## WHAT TO DO
(1) In the forum thread on drill and soldier training below, what does the poster say has changed in the work of turning ordinary young people into soldiers?
(2) Write the next part of the forum thread on drill and soldier training, picking up after its final sentence.
Start of ARTICLE
How do you train them to react to their Commanders' wishes in a timely fashion?  How do you convert them from a debating society, discussing all the options and only acting as they see fit, into a force of action that responds to command?

The problem is the same now as it was for Schlieffen and his Prussians, Lee and his Confederates, Arminius and his Teutons and Marius and  his mules.


----------



## Blackadder1916

CDN Aviator said:
			
		

> Roman legions, the US civil war, 1918........
> 
> Good thing wars are still fought like that  :



Actually there is not much difference in the essence of the activity.  It is still taking relatively ordinary young men (and now women) with an average education and generally average family and social backgrounds and organizing and training them to perform (despite what some erroneously think) what is an unfamiliar and unnatural task - the successful application of violence on other relatively ordinary young men with average education and generally average family and social backgrounds.  The things that have changed are the size of the organizations and the equipment that these relatively young men use.  Getting to that point where they can successfuly apply that violence involves training, a lot of which is (in an oversimplification) rote.  While at one time the rote learning of "drill" was for the tactical movement of troops, it is still probably the most cost effective means to instill the "most basic lessons" that all new soldiers need to learn - that they are no longer civilians (and should stop thinking like one), that they must work as a team and that they must respond to orders.  It also has added benefits in being an effective evaluation tool, an easy and organized method (still) of moving bodies of troops and (if done properly) poetry in motion to entertain and encourage.
End of ARTICLE
Start of DATA EXTRACT
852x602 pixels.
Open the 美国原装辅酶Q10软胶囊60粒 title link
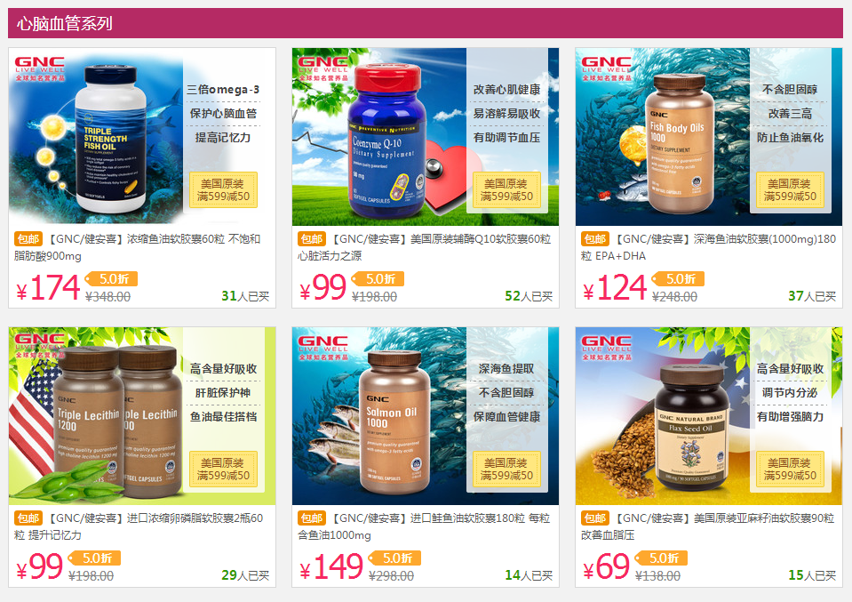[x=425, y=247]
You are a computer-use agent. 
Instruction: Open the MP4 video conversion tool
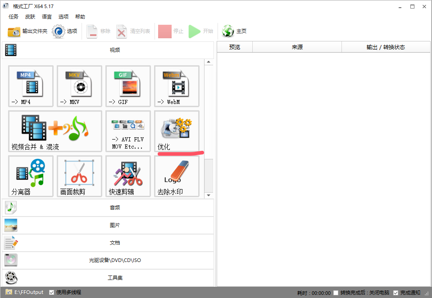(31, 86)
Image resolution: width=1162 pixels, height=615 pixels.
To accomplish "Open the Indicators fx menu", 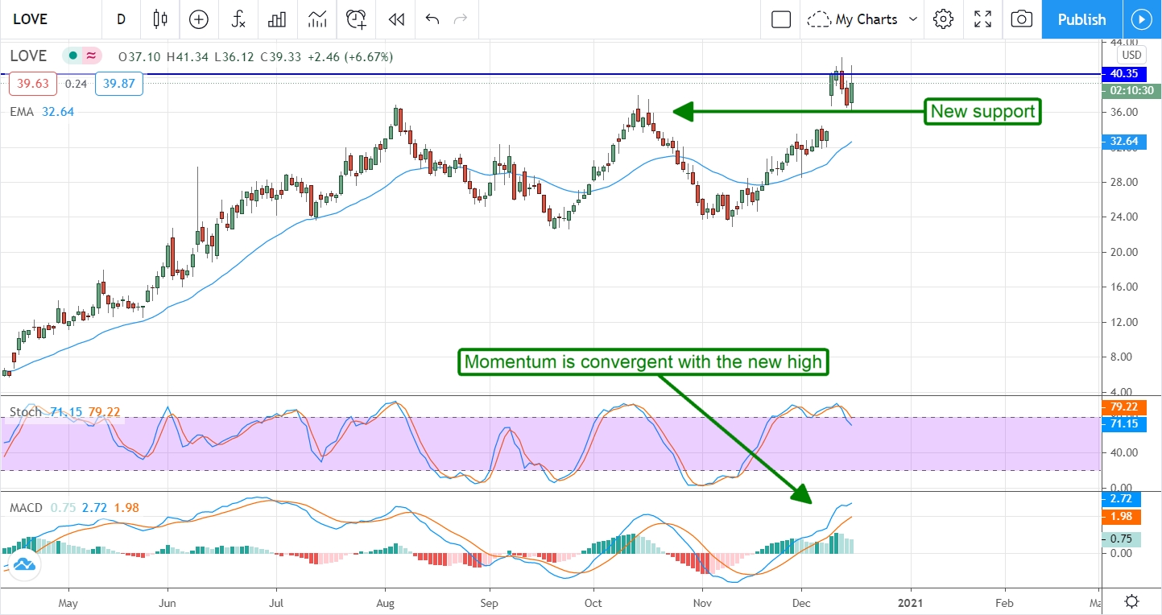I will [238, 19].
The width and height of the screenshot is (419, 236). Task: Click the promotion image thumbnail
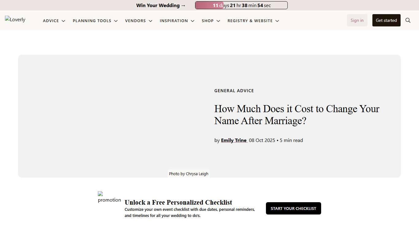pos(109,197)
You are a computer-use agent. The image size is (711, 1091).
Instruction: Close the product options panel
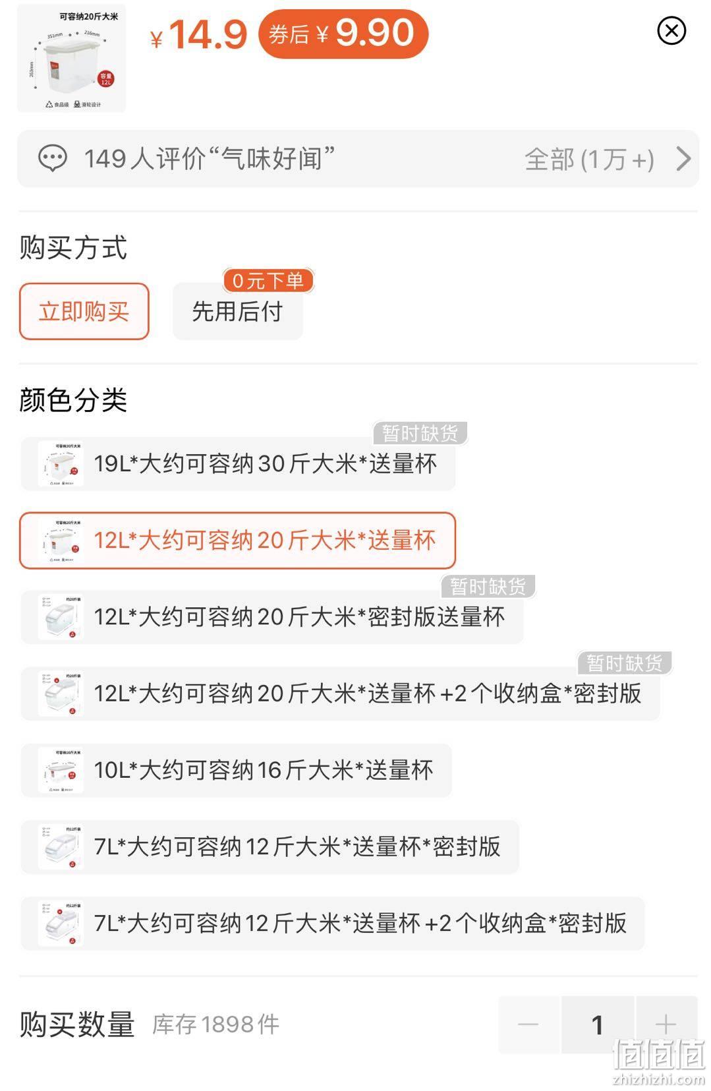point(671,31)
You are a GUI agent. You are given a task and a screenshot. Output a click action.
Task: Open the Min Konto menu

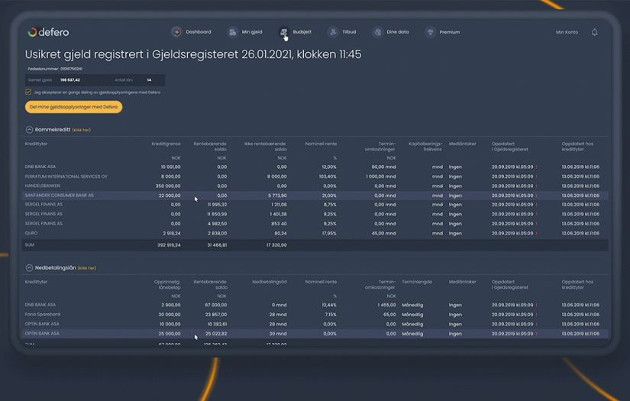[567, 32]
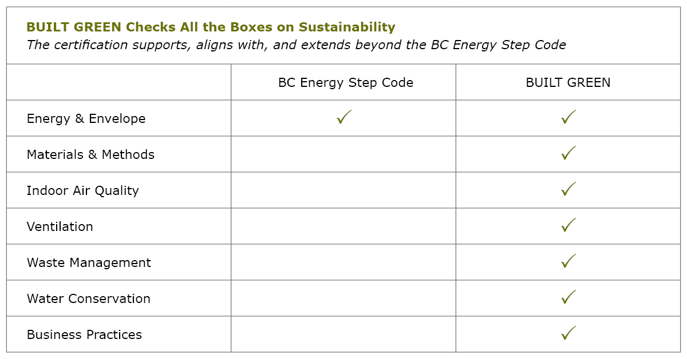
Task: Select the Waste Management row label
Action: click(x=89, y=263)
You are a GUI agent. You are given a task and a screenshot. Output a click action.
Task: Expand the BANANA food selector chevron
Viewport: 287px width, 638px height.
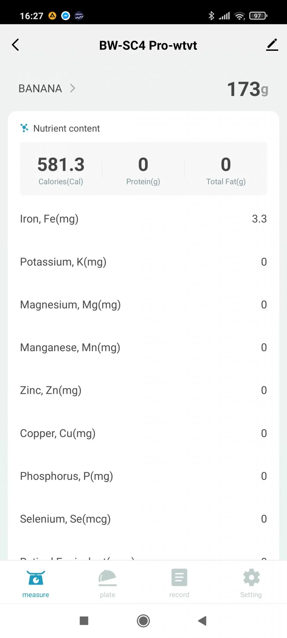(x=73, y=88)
End of DATA EXTRACT
## ANSWERS FOR THIS EXERCISE
(1) The size of the organizations and the equipment that these young men use.

(2)
----------



## aesop081

Dear Lord.......

You guys can keep on living in the middle ages of you want to. My troops and myself will keep training for tomorow's war.


----------



## a_majoor

CDN Aviator said:
			
		

> Roman legions, the US civil war, 1918........
> 
> Good thing wars are still fought like that  :



Maybe not wars in general, but I was once part of a platoon blocking a road on the Cypriot "green line" at the Mercedes gate (close to Richardson house AKA the paper factory for other old timers) with 2000 screaming demonstrators in front, minefields to either side and a company of Turkish army soldiers with bayonets fixed standing on their side of the fence. Keeping formation (especially after the gate was breached) was very important indeed. I think we can think back to events like Oka, former Yugoslavia and so on where this sort of thing came into play.

Good times......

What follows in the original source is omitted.